Assume that you have an array of N element, you can do a bit check against a set of base vectors.
For example, you have a 15-element array you want to test.
You can test it against an 8-element zero array, an 4-element zero array, a 2-element zero array and a 1-element zero array.
You only have to allocate these elements once given that you know the maximum size of arrays you want to test. Furthermore, the test can be done in parallel (and with assembly intrinsic if necessary).
Further improvement in term of memory allocation can be done with using only an 8-element array since a 4-element zero array is simply the first half of the 8-element zero array.
Consider using boost::dynamic_bitset instead. It has a none member and several other std::bitset-like operations, but its length can be set at runtime.
No, you can compare arrays with memcmp, but you can't compare one value against a block of memory.
What you can do is use algorithms in C++ but that still involves a loop internally.
You don't have to iterate over the entire thing, just stop looping on the first non-zero value.

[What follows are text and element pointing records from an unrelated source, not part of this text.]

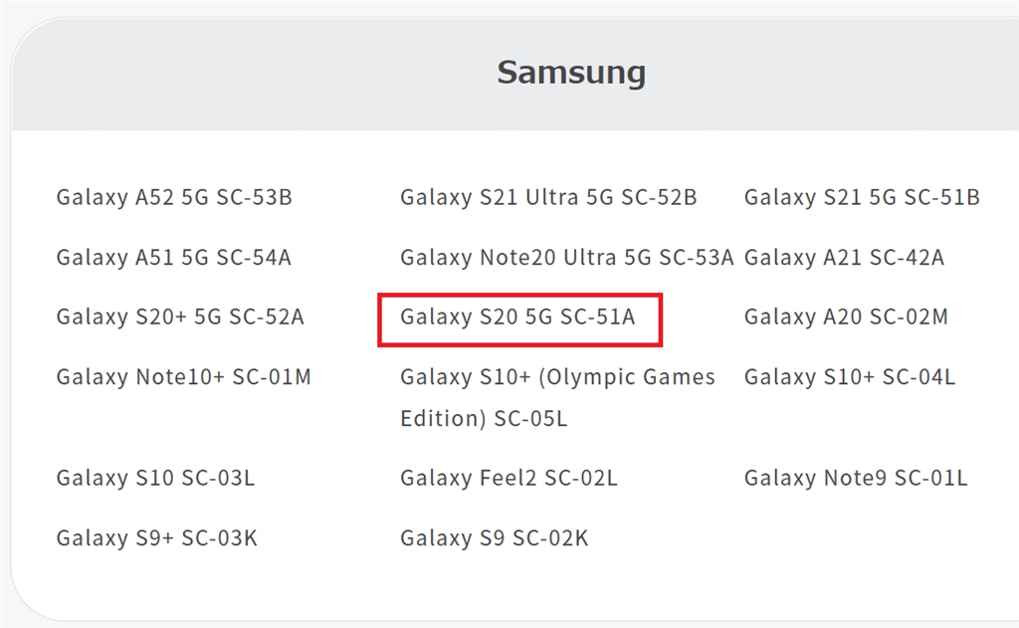Open Galaxy S9+ SC-03K
The image size is (1019, 628).
(157, 538)
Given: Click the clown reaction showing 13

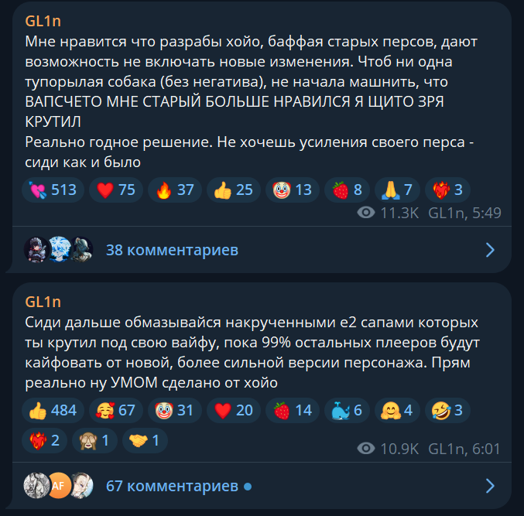Looking at the screenshot, I should click(x=293, y=190).
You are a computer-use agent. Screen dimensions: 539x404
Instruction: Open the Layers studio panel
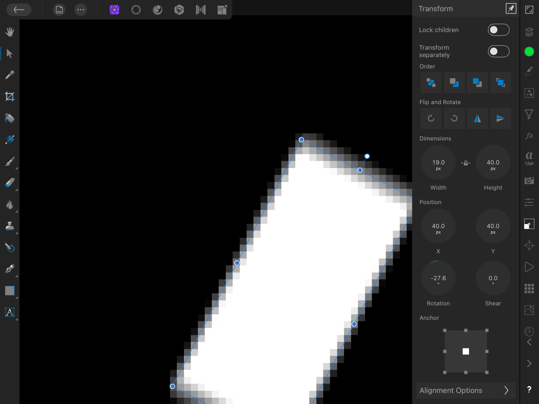pos(529,32)
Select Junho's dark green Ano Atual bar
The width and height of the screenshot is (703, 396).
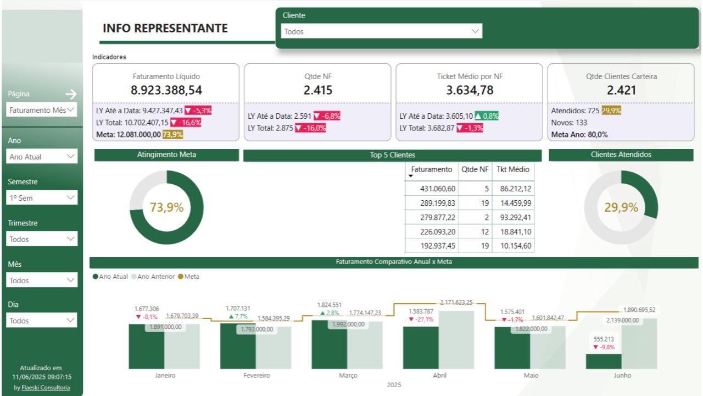pos(604,361)
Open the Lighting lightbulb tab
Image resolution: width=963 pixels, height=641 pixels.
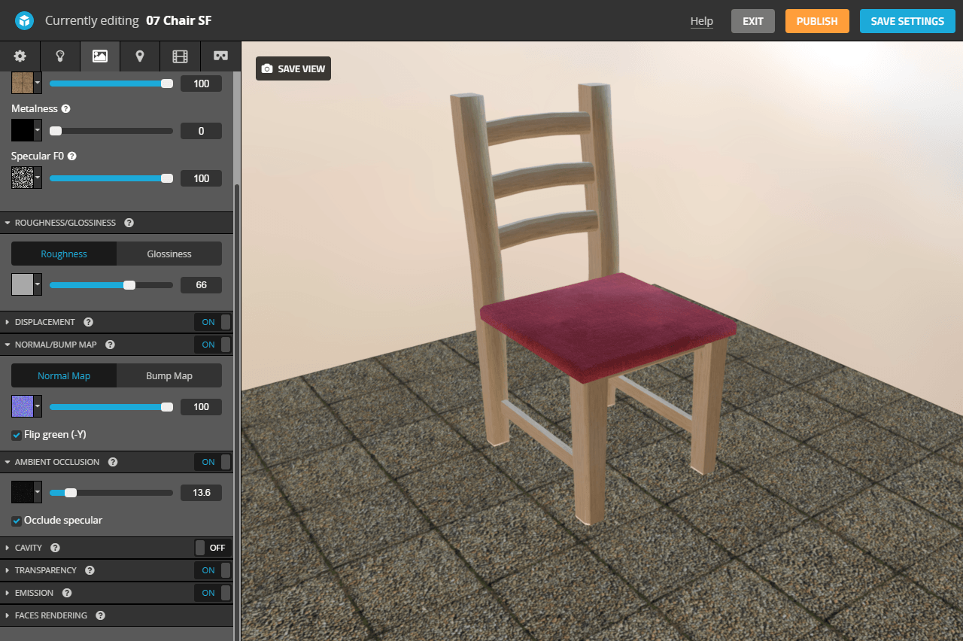click(x=60, y=56)
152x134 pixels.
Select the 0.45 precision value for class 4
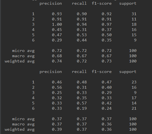[57, 30]
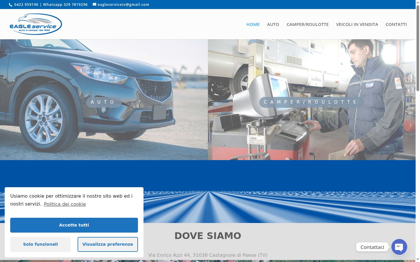Click the eagleservicetv@gmail.com email link
Screen dimensions: 420x262
[x=123, y=5]
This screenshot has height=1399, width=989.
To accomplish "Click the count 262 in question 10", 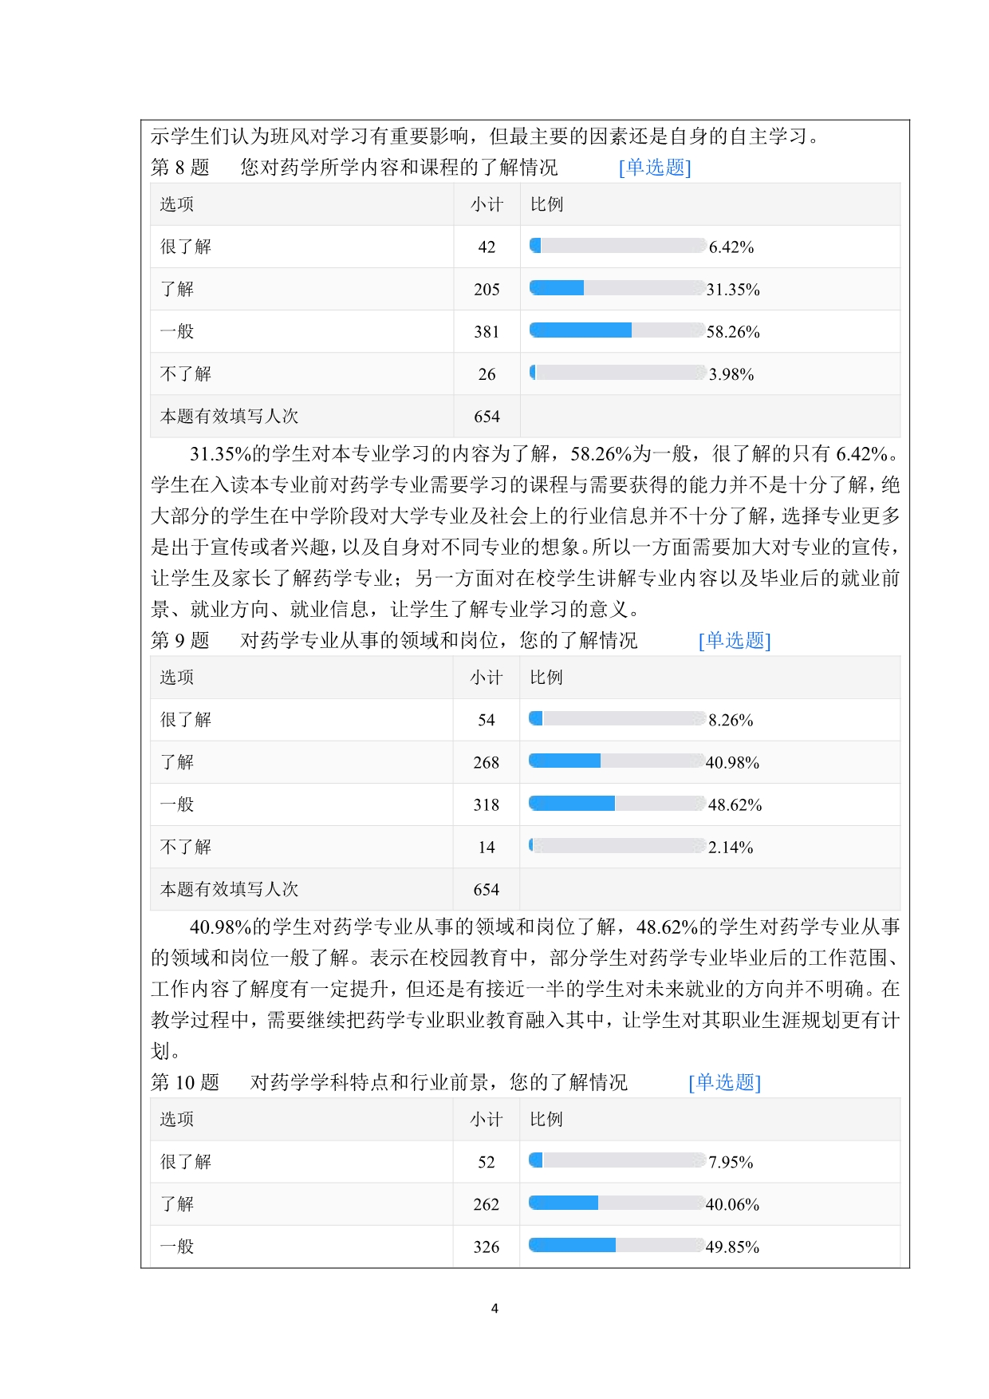I will (x=487, y=1205).

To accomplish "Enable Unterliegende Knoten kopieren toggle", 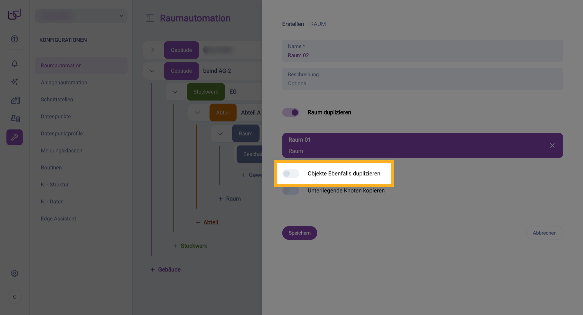I will click(291, 191).
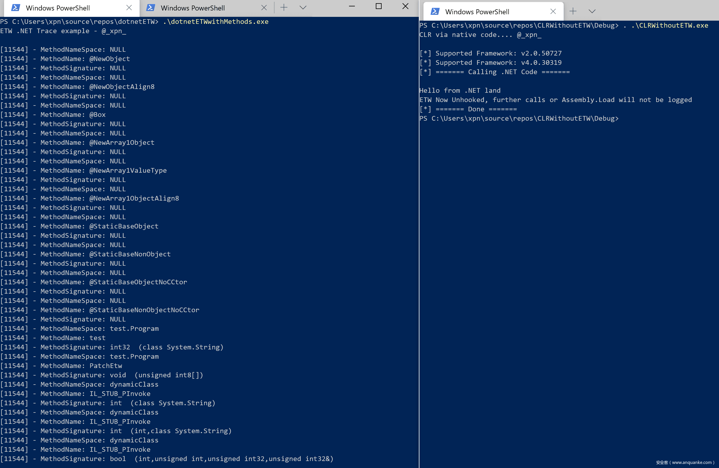Close the left terminal window
719x468 pixels.
tap(405, 6)
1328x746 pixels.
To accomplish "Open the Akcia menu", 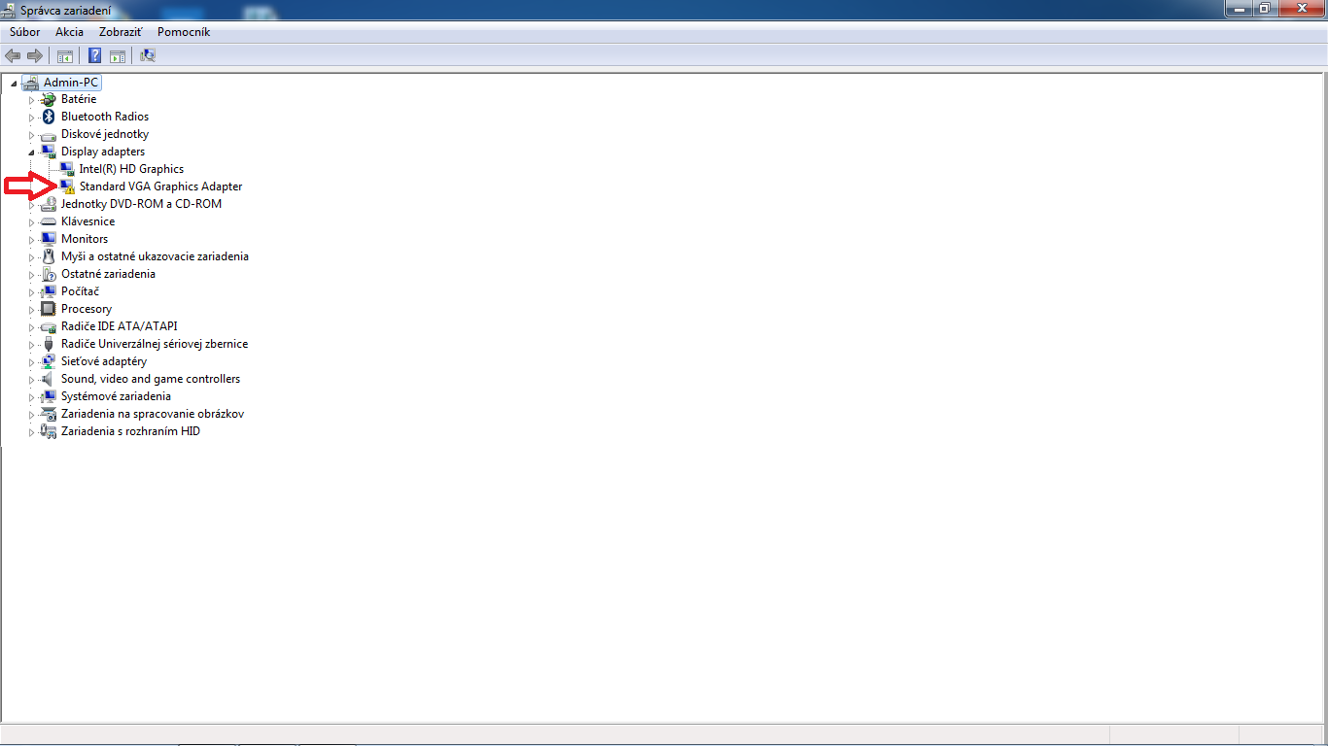I will pyautogui.click(x=69, y=32).
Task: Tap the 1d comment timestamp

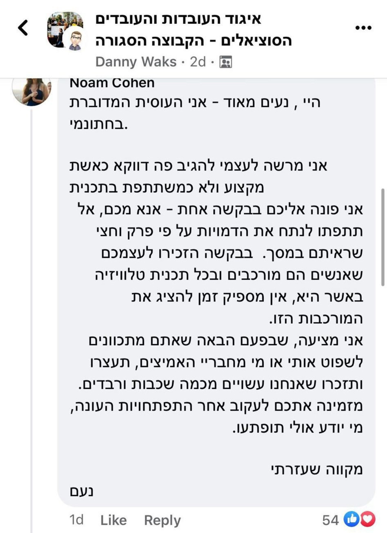Action: [76, 520]
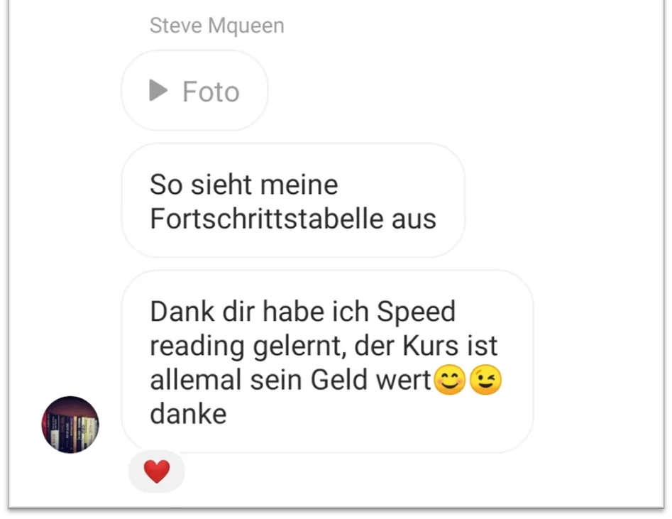Click the word 'Geld' in the message

[338, 380]

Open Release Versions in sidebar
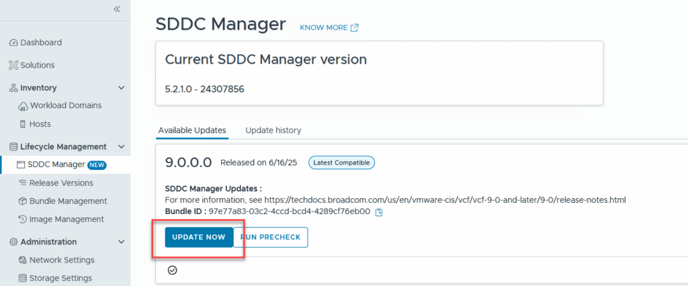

I can't think of any way to check a set of values other than inspecting them each in turn - you could play games with checking the underlying memory as something larger than bool (__int64 say) but alignment is then an issue.
EDIT:
You could keep a separate count of set bits, and check that is non-zero. You'd have to be careful about maintenance of this, so that setting a set bit did not ++ it and so on.
knittl,
I don't suppose you have access to some fancy DMA hardware on the target computer? Sometimes DMA hardware supports exactly the operation you require, i.e. "Is this region of memory all-zero?" This sort of hardware-accelerated comparison is a common solution when dealing with large bit-buffers. For example, some RAID controllers use this mechanism for parity checking.